Unlike many tourist destinations, Phi Phi operates with very few conventional vehicles. Most movement happens on foot. Visitors arrive by boat and navigate the island through a network of pedestrian pathways. There are no endless streams of cars, no constant traffic noise, and remarkably few of the mobility systems we typically associate with modern tourism.
And yet, everything works.
Hotels receive supplies.
Restaurants operate efficiently.
Waste is collected.
Thousands of visitors move through the island every day.
What fascinated me most wasn't what was visible—it was what wasn't.
Despite being a tropical island that experiences significant rainfall, the drainage infrastructure throughout many parts of the island is remarkably effective. Water is channelled away efficiently, pathways remain usable, and the visitor experience remains largely uninterrupted.

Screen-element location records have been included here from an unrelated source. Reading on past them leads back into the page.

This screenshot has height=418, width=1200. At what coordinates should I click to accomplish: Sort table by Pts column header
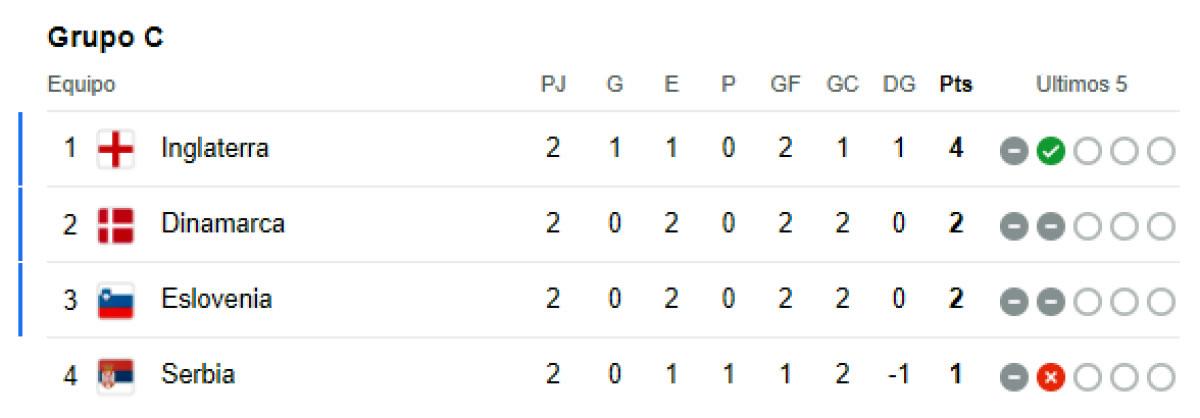956,85
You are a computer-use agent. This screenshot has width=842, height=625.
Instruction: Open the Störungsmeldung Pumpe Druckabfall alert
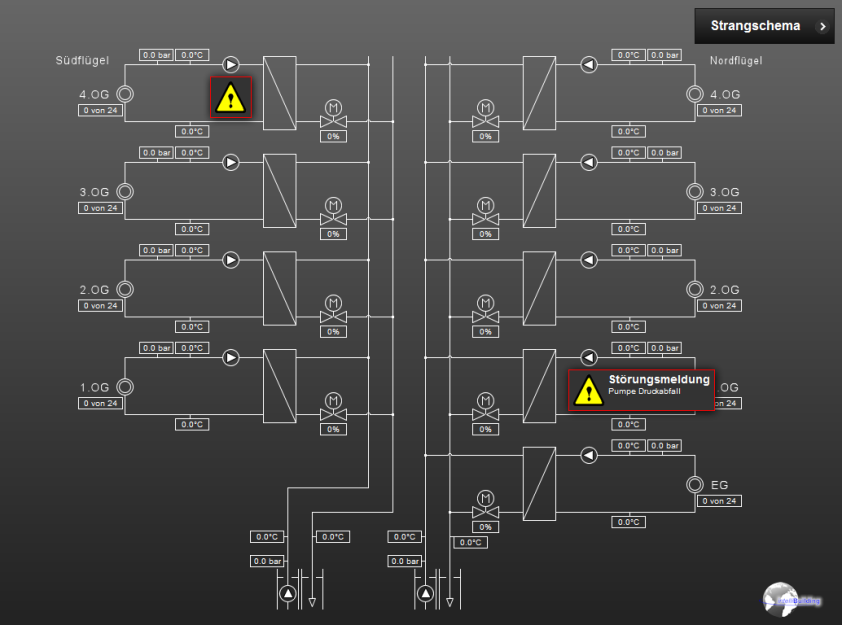(x=641, y=390)
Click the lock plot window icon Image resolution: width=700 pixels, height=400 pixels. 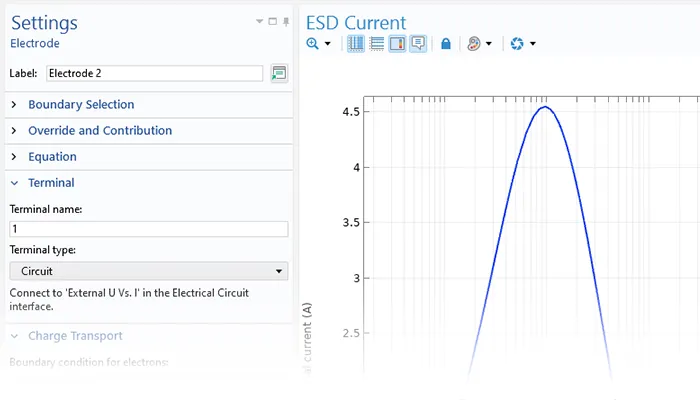coord(446,44)
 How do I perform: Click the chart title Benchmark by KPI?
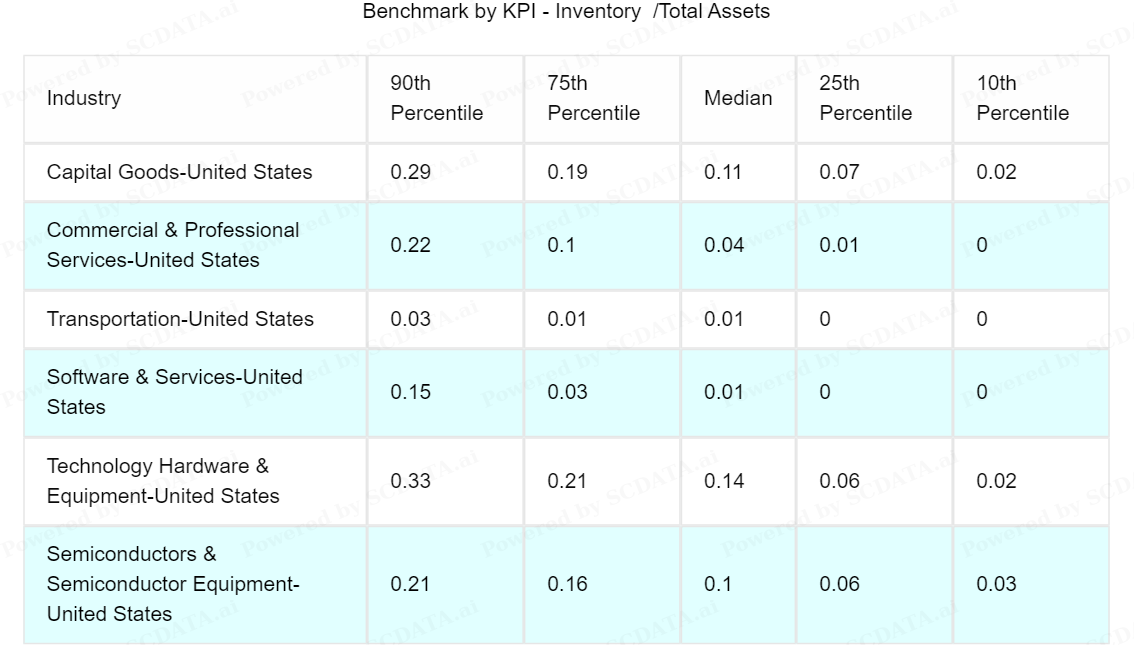coord(566,12)
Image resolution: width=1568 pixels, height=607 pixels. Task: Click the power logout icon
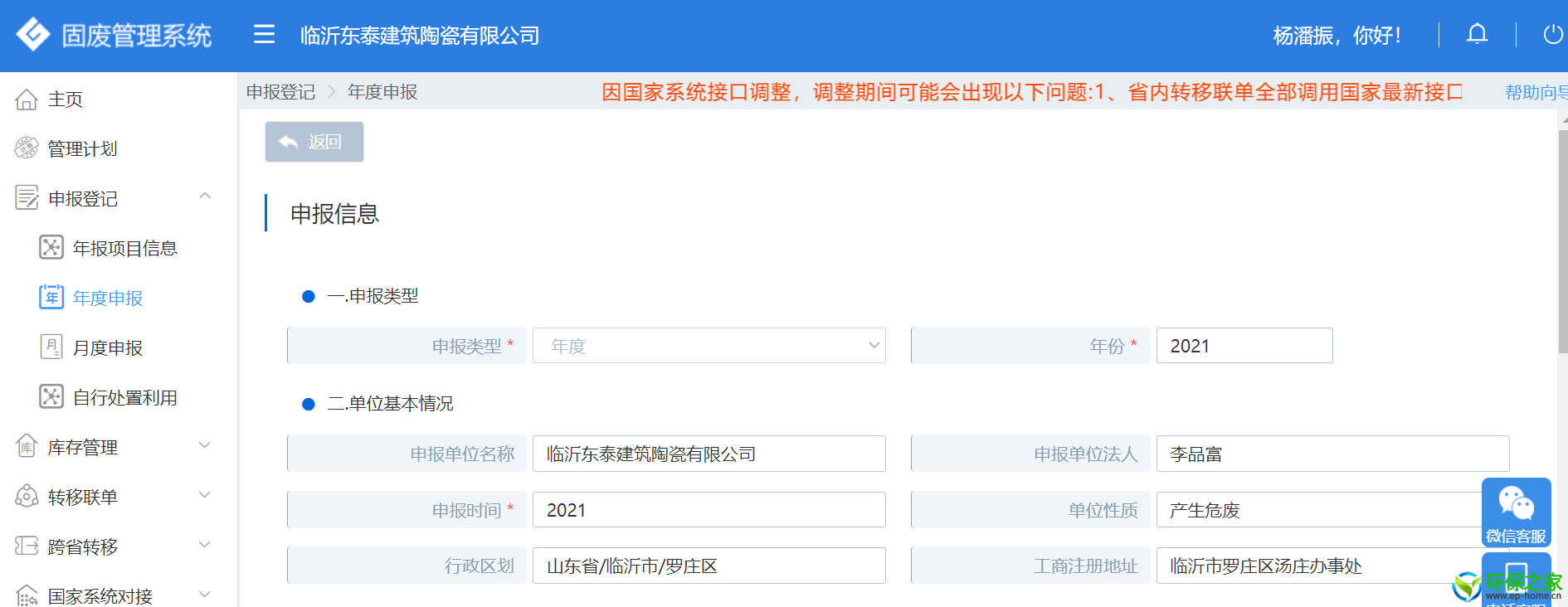click(1552, 34)
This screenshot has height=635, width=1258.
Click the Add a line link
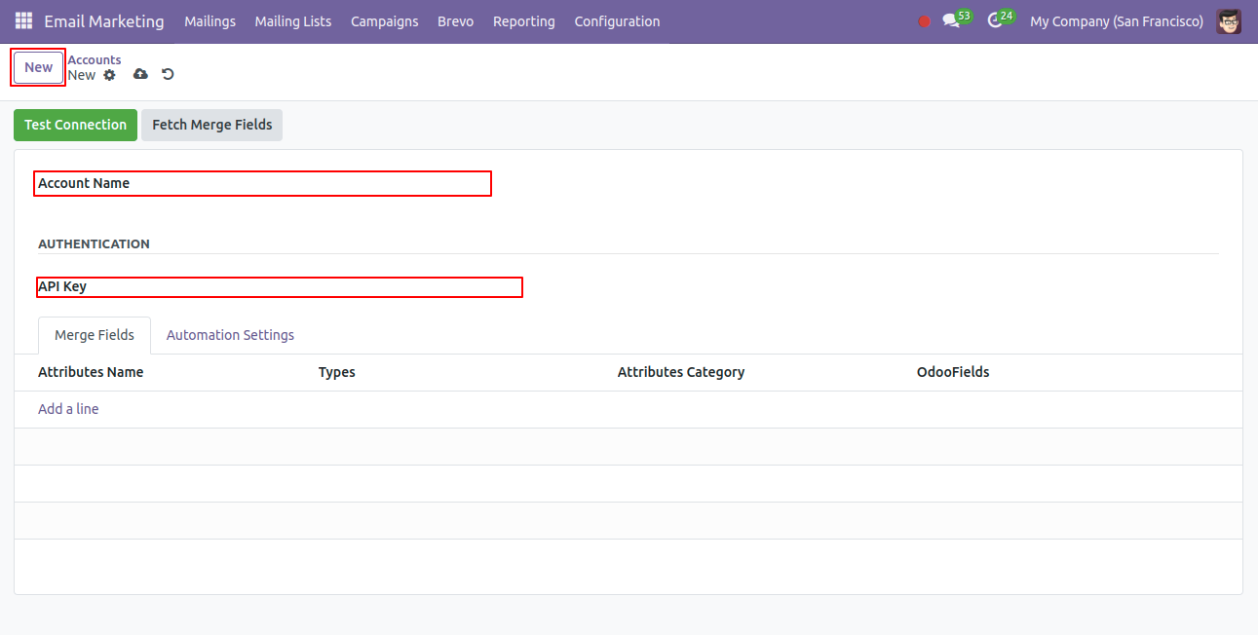68,409
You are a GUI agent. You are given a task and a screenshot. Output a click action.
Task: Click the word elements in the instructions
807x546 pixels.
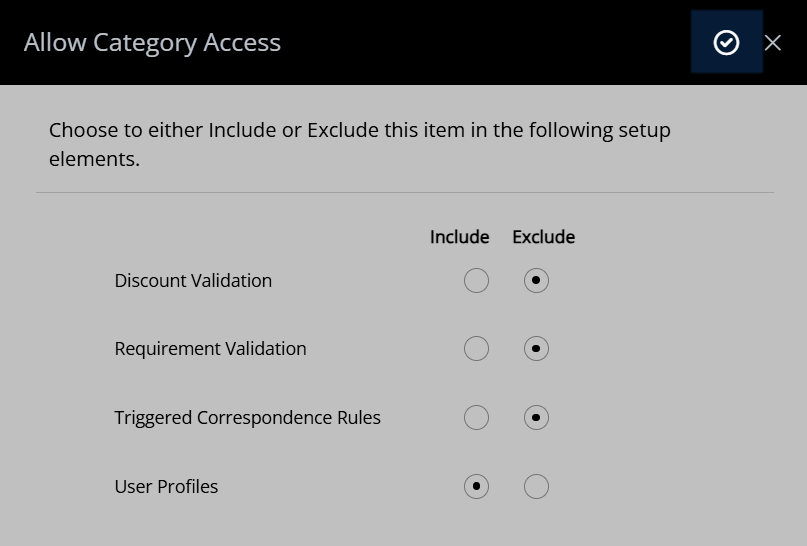(x=94, y=159)
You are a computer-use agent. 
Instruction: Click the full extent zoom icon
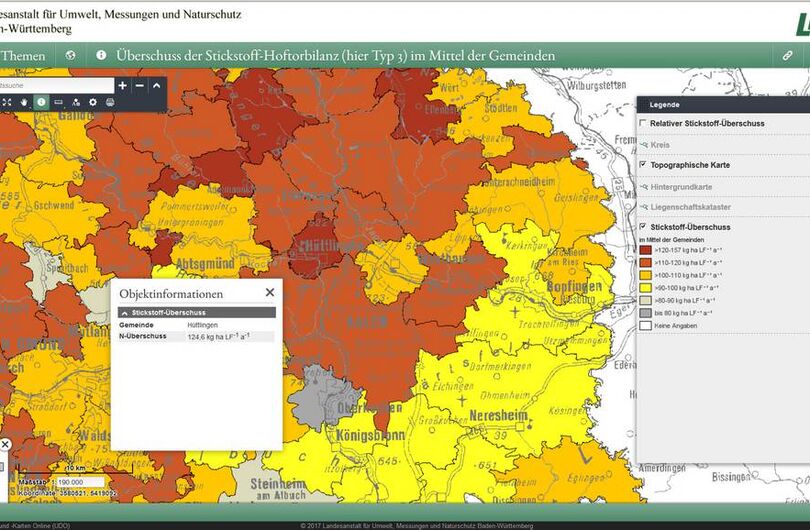(x=7, y=102)
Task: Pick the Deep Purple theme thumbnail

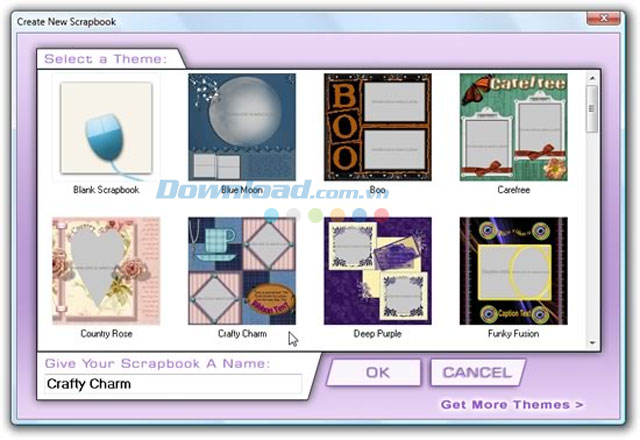Action: tap(377, 270)
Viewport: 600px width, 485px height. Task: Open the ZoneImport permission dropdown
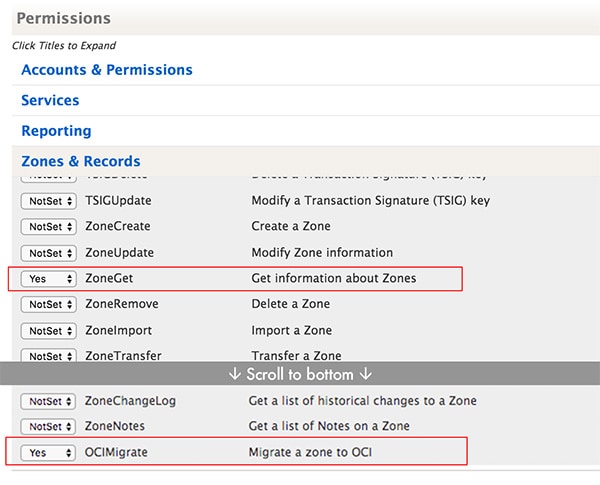48,331
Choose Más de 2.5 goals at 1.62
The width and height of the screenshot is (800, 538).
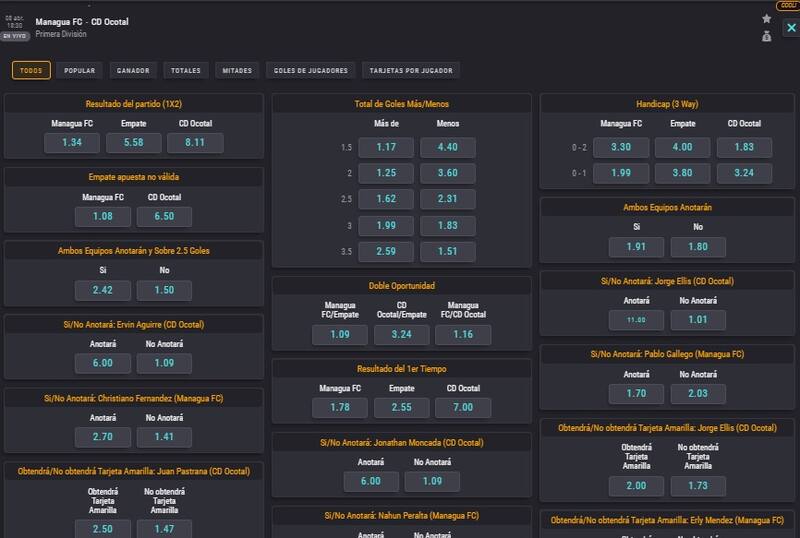tap(387, 199)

Most people never notice these systems.
They notice the beach.
They notice the sunsets.
They notice the view.
But they rarely notice the logistics networks, maintenance routines, drainage systems, governance structures, waste collection services, or operational decisions that make those experiences possible.
That, perhaps, is the hallmark of good service design.
When a service works well, the infrastructure disappears into the background.
This is where design research becomes particularly valuable.
Rather than studying only tourists, service designers can investigate the broader ecosystem: residents, local businesses, hotel operators, municipal authorities, transport providers, environmental organisations, informal workers, and policymakers.
Research helps reveal the hidden relationships between these actors and the often invisible factors shaping experiences.
The overcrowded beach is not simply a beach problem.
It may be a transport problem.
An information problem.
A waste-management problem.
A governance problem.
A policy problem.
In other words, it is a service problem. Standing on a beach can be a useful reminder of how services actually work.
Everything appears calm on the surface. But beneath the water, countless forces are interacting simultaneously—currents, tides, ecosystems, weather patterns, and geological systems.
Services operate in much the same way.
The most successful experiences are often supported by layers of invisible infrastructure, coordination, and decision-making.
As destinations like Koh Samui continue to attract global attention and places like Phi Phi navigate the realities of mass tourism, the opportunity for service design is clear.
Not merely to improve individual touchpoints.
But to understand, design, and steward the systems that connect them.
Because the future of tourism will not be determined solely by the beauty of a destination.
It will be shaped by the quality of the services, systems, and experiences that support it.
And much like the best beaches, the best services are often the ones where the complexity remains invisible.
References
Barnes, B. (2025) How The White Lotus became Thailand's best tourism campaign. Los Angeles Times. Available at: https://www.latimes.com (Accessed: 9 June 2026).
NDTV (2025) White Lotus Season 3 popularity leads to tourism boom in Thailand's Koh Samui. Available at: https://www.ndtv.com/travel (Accessed: 9 June 2026).
Polaine, A., Løvlie, L. and Reason, B. (2013) Service Design: From Insight to Implementation. New York: Rosenfeld Media.
Stickdorn, M., Hormess, M., Lawrence, A. and Schneider, J. (2018) This is Service Design Doing. Sebastopol: O'Reilly Media.